** Opening EXTRACTED ENTRIES block **

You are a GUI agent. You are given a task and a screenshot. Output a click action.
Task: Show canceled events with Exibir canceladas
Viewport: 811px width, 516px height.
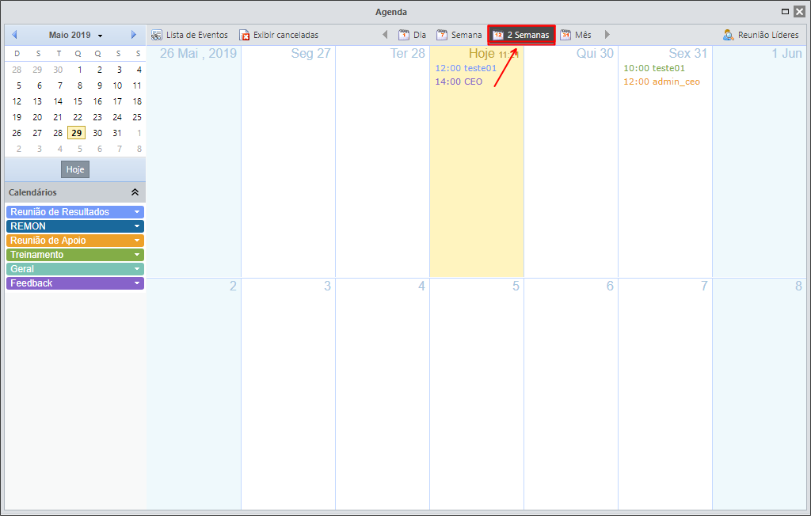(279, 35)
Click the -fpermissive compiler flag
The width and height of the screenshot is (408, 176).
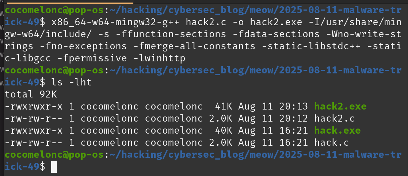[x=92, y=58]
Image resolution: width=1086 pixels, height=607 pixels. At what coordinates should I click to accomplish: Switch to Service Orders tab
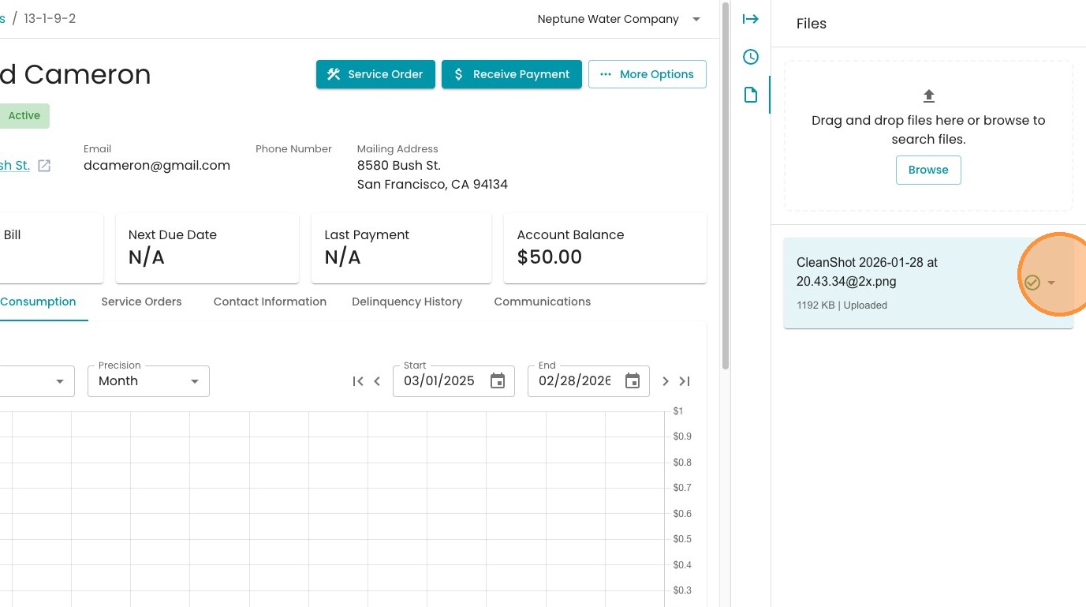(141, 302)
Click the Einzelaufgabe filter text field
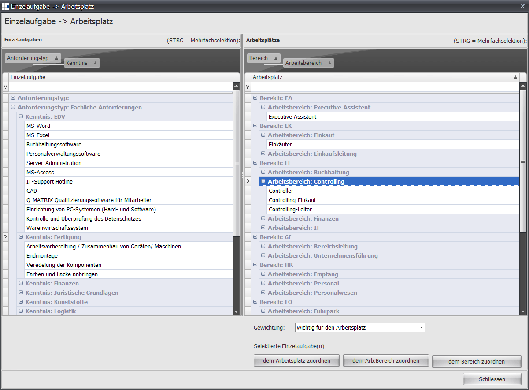 121,87
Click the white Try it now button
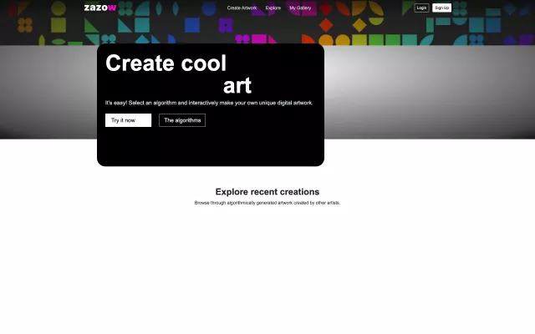535x334 pixels. (128, 120)
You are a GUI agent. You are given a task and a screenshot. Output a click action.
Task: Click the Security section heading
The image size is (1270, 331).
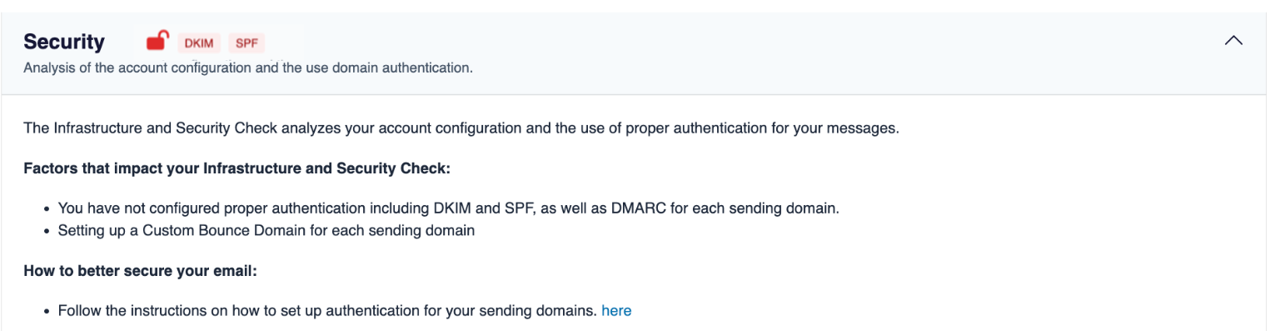pos(64,42)
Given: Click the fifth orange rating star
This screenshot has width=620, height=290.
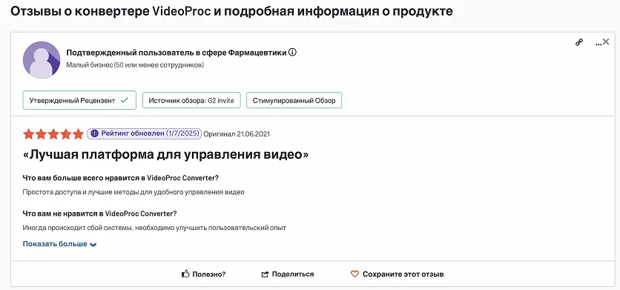Looking at the screenshot, I should pyautogui.click(x=79, y=134).
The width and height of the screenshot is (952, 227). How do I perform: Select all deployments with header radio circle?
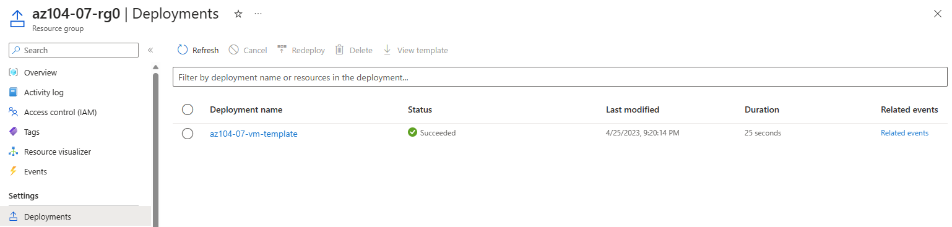[x=188, y=109]
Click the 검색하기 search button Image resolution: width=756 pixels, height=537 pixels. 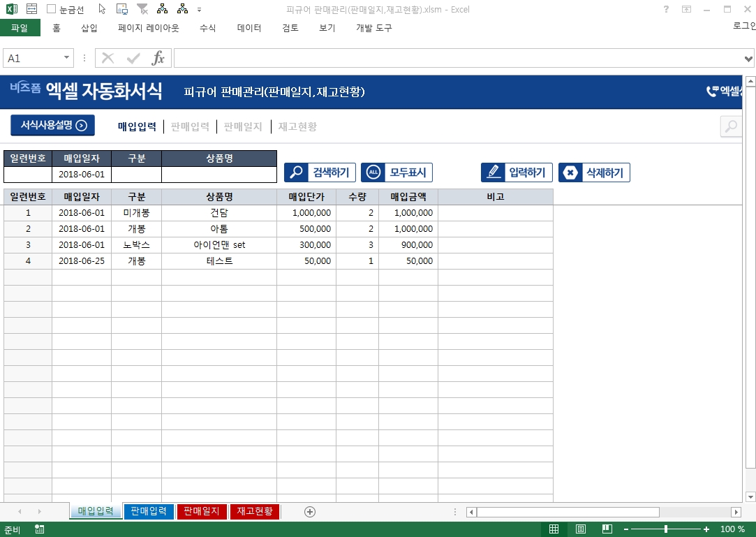coord(320,172)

** Closing EXTRACTED ENTRIES block **

* WORK INSTRUCTION *
Nothing but the lines above from the one that has "Click the Einzelaufgabe filter text field" down to the one that has "Task: Click the Security section heading" belongs in the answer, copied exactly, without pictures.

* RESPONSE BELOW *
Click the Einzelaufgabe filter text field
 121,87
Click the white Try it now button
535x334 pixels. (128, 120)
You are a GUI agent. You are given a task and a screenshot. Output a click action.
Task: Click the Security section heading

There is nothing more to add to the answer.